L’Agence internationale de l’énergie (AIE) met en garde mardi contre de possibles tensions en Europe sur le marché du gaz, notamment en cas d’hiver froid et de nouvelles restrictions des acheminements de gaz russe dans les gazoducs, selon un rapport sur les perspectives du marché du gaz à 2026. «Malgré le rééquilibrage progressif des marchés du gaz, les risques et les incertitudes pèsent sur les perspectives pour l’hiver 2023-24», souligne l’AIE dans ce rapport.

Les stockages de gaz de l’Union européenne ont beau être quasi-remplis à 96% à l’entrée dans la saison de chauffage, l’AIE se montre prudente sur la sécurité d’approvisionnement, au cœur de grandes craintes de pénurie en 2022 après l’invasion de l’Ukraine. «Un hiver froid associé à une moindre disponibilité de gaz liquéfié (GNL, nlr)» acheminé par navires «et à une nouvelle baisse des livraisons de gaz russe par canalisation pourraient raviver les tensions sur le marché, en particulier vers la fin de l’hiver 2023-24», explique l’agence de l’OCDE basée à Paris. «Le risque de volatilité des prix, notamment en cas d’hiver froid, est donc préoccupant», ajoute-t-elle dans un communiqué.

Depuis l’invasion de l’Ukraine en février 2022, Moscou a fortement réduit ses acheminements par gazoduc vers l’UE, poussant les États à réorganiser en urgence leurs approvisionnements. Ils ont ainsi gonflé de 70% l’année dernière leurs achats de GNL, venu à plus de 40% des États-Unis mais aussi de Russie (17% des achats européens de janvier à juillet 2023). «Nous sommes en meilleure position» cette année, mais l’Europe est confrontée «à au moins deux défis majeurs», assurait le 18 septembre à Paris le chef de l’AIE, Fatih Birol. «Premièrement, si l’hiver est beaucoup plus rude que l’année dernière (…). Deuxièmement, l’Europe reçoit encore du gaz de Russie, et il peut être coupé d’un jour à l’autre», soulignait-il. Quelques pays d’Europe de l’Est continuent de recevoir un peu de gaz russe via l’Ukraine.

La mise en service de nouvelles capacités de GNL attendues en 2025-2026 «devrait atténuer certaines des inquiétudes liées (…) à la sécurité d’approvisionnement que connaissent les marchés depuis que la Russie a commencé à retenir ses approvisionnements», a indiqué Keisuke Sadamori, directeur des marchés énergétiques et de la sécurité à l’AIE, cité dans le communiqué.

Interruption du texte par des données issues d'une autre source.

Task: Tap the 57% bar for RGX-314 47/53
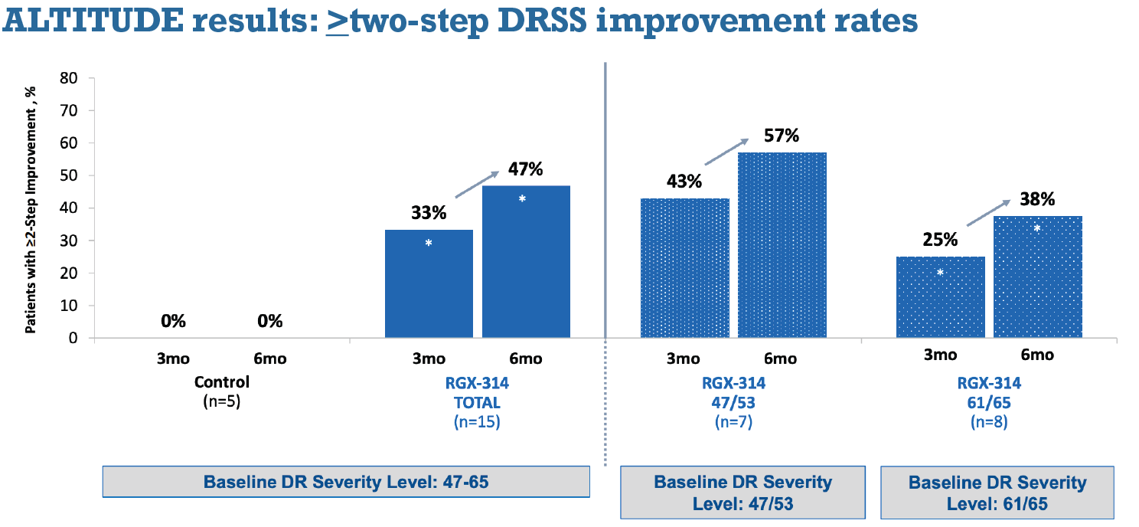click(782, 245)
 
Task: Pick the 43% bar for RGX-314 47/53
click(684, 268)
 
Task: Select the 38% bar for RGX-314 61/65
click(1037, 277)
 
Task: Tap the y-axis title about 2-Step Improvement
click(31, 209)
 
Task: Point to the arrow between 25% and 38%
click(989, 214)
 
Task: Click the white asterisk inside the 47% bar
click(522, 199)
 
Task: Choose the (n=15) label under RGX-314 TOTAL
click(476, 421)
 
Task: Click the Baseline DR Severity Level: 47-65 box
click(346, 482)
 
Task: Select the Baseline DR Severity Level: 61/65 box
click(997, 493)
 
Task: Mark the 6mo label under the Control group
click(270, 358)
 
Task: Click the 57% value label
click(782, 136)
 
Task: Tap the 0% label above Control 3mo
click(174, 321)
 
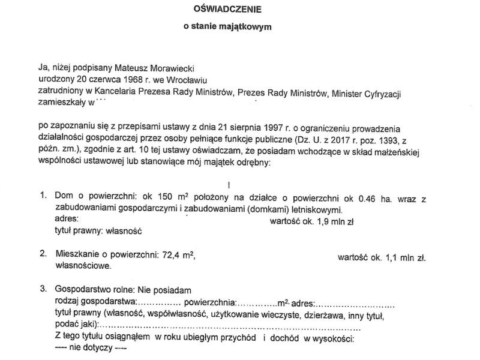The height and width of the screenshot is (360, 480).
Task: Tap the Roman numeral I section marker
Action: [229, 185]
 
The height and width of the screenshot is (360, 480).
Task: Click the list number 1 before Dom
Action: [43, 197]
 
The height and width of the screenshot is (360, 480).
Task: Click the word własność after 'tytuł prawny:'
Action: [128, 230]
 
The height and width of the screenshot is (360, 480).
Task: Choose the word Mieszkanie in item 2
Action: [77, 255]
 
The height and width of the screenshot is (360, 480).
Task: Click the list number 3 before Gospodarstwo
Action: [43, 289]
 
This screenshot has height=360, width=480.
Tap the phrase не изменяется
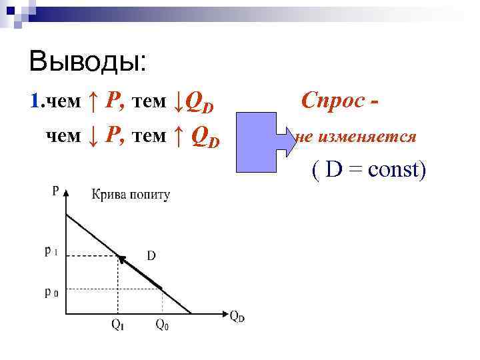(x=356, y=137)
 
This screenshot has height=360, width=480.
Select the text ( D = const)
(x=368, y=171)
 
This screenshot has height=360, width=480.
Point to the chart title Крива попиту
(x=131, y=195)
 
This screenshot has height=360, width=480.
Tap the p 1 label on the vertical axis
(x=51, y=252)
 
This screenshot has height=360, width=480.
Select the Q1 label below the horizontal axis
(x=117, y=325)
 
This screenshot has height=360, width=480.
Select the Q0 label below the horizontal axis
(x=162, y=325)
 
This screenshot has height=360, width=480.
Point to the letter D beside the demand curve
(x=151, y=255)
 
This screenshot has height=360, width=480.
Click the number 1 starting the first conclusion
(x=35, y=101)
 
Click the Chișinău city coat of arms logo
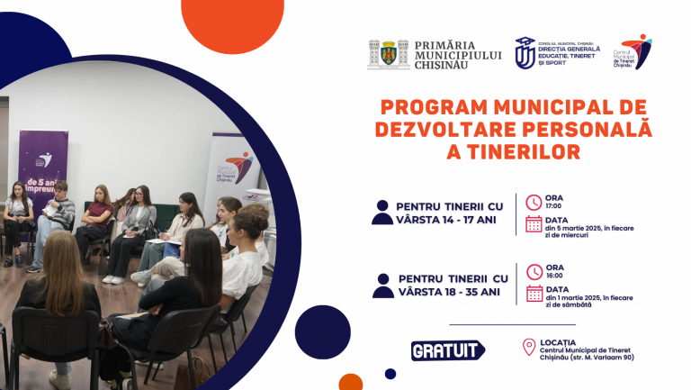389,55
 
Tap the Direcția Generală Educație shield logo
525,53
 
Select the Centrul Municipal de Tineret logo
636,52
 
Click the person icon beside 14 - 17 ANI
381,213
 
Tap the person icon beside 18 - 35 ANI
382,286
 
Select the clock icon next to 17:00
534,202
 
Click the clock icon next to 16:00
534,271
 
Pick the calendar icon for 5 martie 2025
534,224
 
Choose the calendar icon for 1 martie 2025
534,294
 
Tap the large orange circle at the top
231,20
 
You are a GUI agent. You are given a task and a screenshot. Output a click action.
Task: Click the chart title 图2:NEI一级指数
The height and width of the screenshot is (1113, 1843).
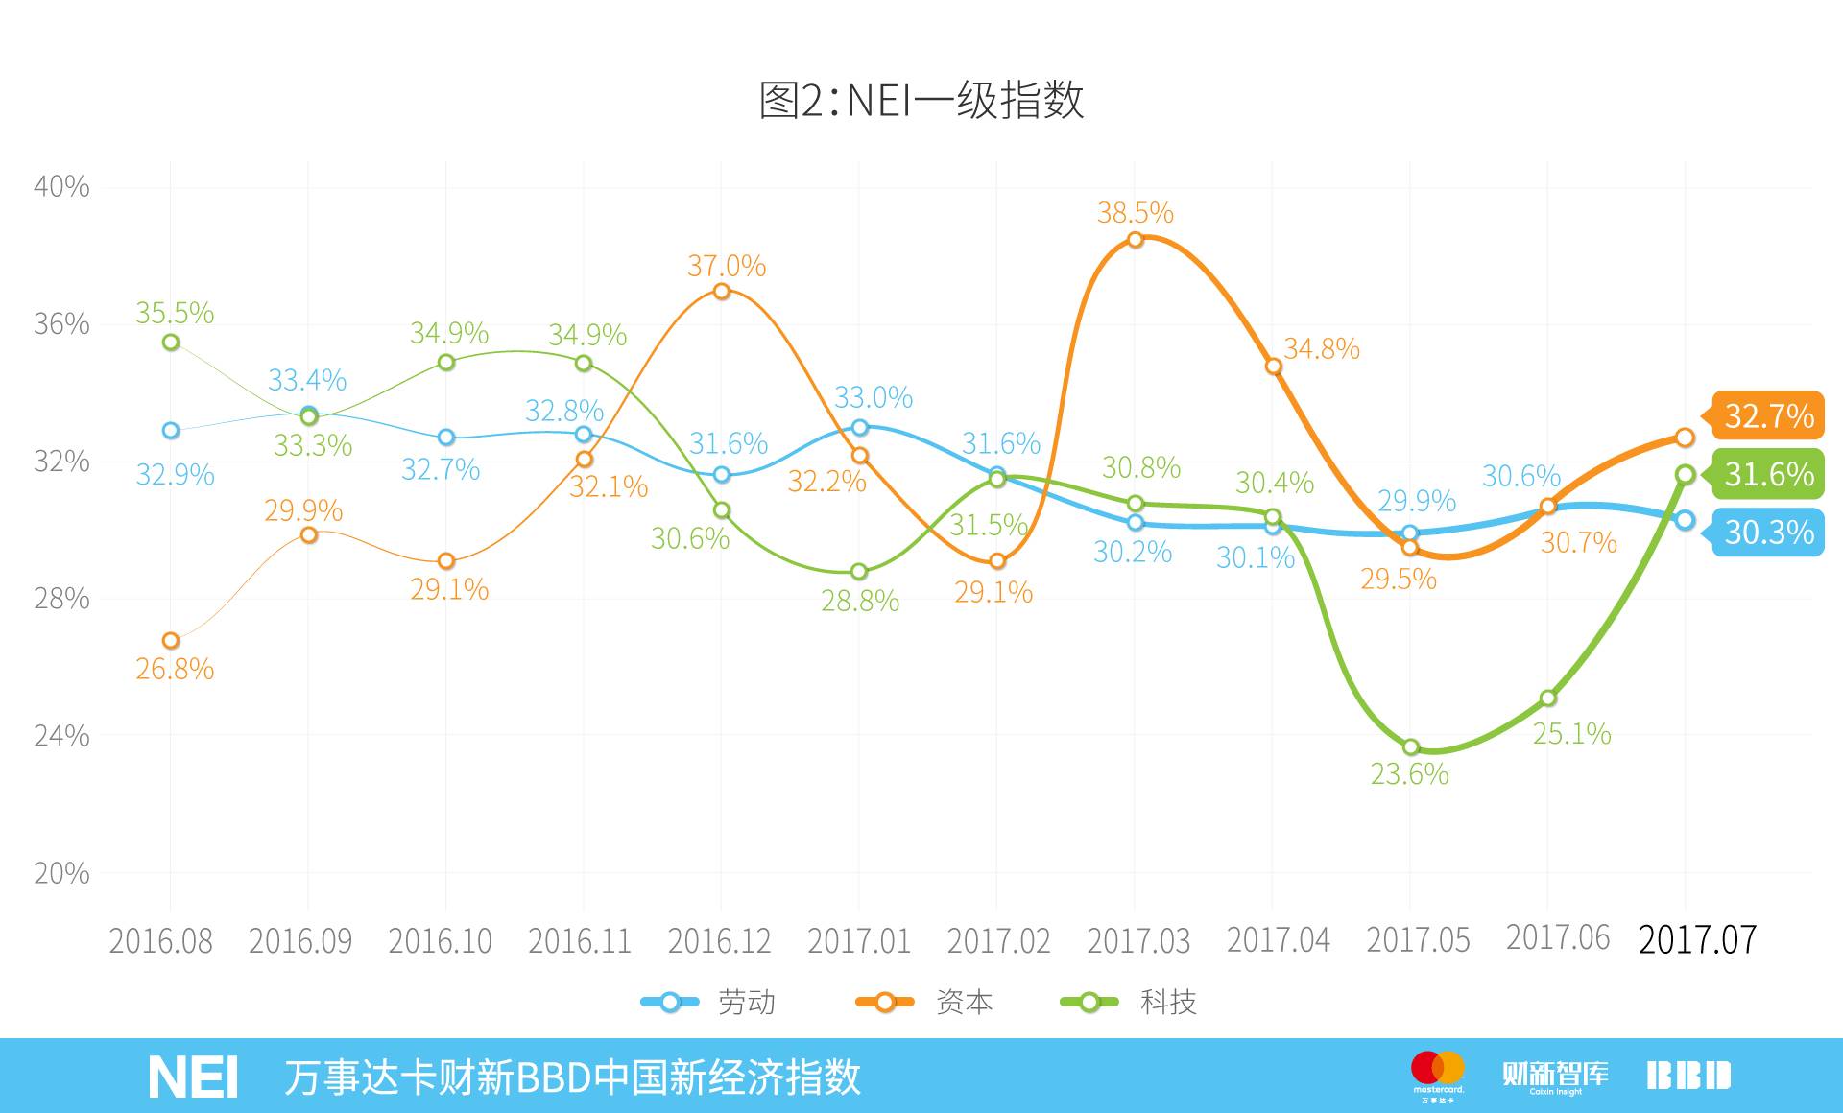point(921,100)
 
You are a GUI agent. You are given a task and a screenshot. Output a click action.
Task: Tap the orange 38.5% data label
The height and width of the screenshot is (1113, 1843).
point(1135,212)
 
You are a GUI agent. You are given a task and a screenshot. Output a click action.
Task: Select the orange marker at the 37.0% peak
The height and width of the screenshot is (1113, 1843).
point(722,291)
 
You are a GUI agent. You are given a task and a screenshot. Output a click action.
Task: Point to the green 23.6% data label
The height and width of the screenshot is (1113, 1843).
point(1408,773)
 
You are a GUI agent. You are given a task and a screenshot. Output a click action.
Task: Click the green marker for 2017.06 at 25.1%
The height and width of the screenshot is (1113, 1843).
point(1547,698)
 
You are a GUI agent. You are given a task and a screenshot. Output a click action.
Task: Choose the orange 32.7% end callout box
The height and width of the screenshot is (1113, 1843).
point(1767,416)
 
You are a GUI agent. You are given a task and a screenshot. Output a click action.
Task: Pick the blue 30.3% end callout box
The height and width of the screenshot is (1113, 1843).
point(1767,533)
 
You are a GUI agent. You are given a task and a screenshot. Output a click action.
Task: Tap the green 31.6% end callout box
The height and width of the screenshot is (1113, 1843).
point(1767,474)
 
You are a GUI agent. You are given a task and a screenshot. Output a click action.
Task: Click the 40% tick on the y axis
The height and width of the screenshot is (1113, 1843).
point(61,186)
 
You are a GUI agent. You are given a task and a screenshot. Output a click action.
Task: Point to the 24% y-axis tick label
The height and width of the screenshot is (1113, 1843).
point(61,736)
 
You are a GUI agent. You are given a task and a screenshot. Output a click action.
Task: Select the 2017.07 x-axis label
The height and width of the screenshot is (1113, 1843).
point(1696,939)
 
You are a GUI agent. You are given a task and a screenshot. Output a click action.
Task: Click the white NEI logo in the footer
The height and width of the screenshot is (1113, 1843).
point(193,1077)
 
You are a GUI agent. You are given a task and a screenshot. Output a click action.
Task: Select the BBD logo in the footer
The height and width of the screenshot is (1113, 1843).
point(1688,1076)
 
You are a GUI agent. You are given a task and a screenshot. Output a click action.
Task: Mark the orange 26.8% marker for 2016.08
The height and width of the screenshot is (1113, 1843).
point(171,640)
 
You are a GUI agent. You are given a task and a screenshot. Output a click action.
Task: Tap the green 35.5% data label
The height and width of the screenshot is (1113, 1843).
point(174,313)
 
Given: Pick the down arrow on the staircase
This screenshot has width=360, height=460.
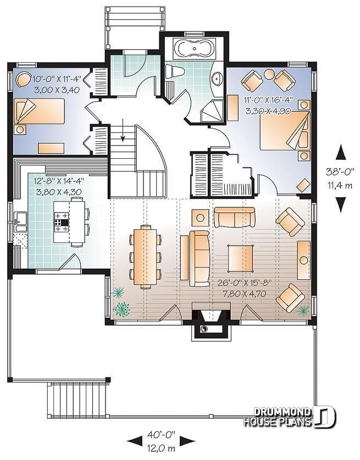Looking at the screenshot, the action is tap(123, 129).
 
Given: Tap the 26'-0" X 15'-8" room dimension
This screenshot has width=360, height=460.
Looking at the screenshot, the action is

Pour l’AIE, la crise énergétique mondiale de 2022 «a marqué le début d’une nouvelle ère pour les marchés mondiaux du gaz, après une décennie de forte croissance entre 2011 et 2021», qualifiée d’«Âge d’or du gaz». L’Agence s’attend à l’avenir à un ralentissement de croissance de la demande mondiale de gaz portée à 1,6% par an entre 2022 et 2026, contre une moyenne annuelle de 2,5% entre 2017 et 2021. Ce ralentissement est dû à la baisse de la consommation dans les «marchés matures», en Asie-Pacifique, en Europe et en Amérique du Nord, où la demande gazière a atteint un pic en 2021 et devrait décliner de 1% par an jusqu’en 2026, grâce à «l’accélération du déploiement des énergies renouvelables et l’amélioration de l’efficacité énergétique».

Au final, la hausse de la demande sera concentrée dans les marchés asiatiques à croissance rapide et certaines économies riches en gaz du Moyen-Orient et d’Afrique. À elle seule, la Chine devrait représenter près de la moitié de la croissance totale de la demande mondiale de gaz jusqu’en 2026.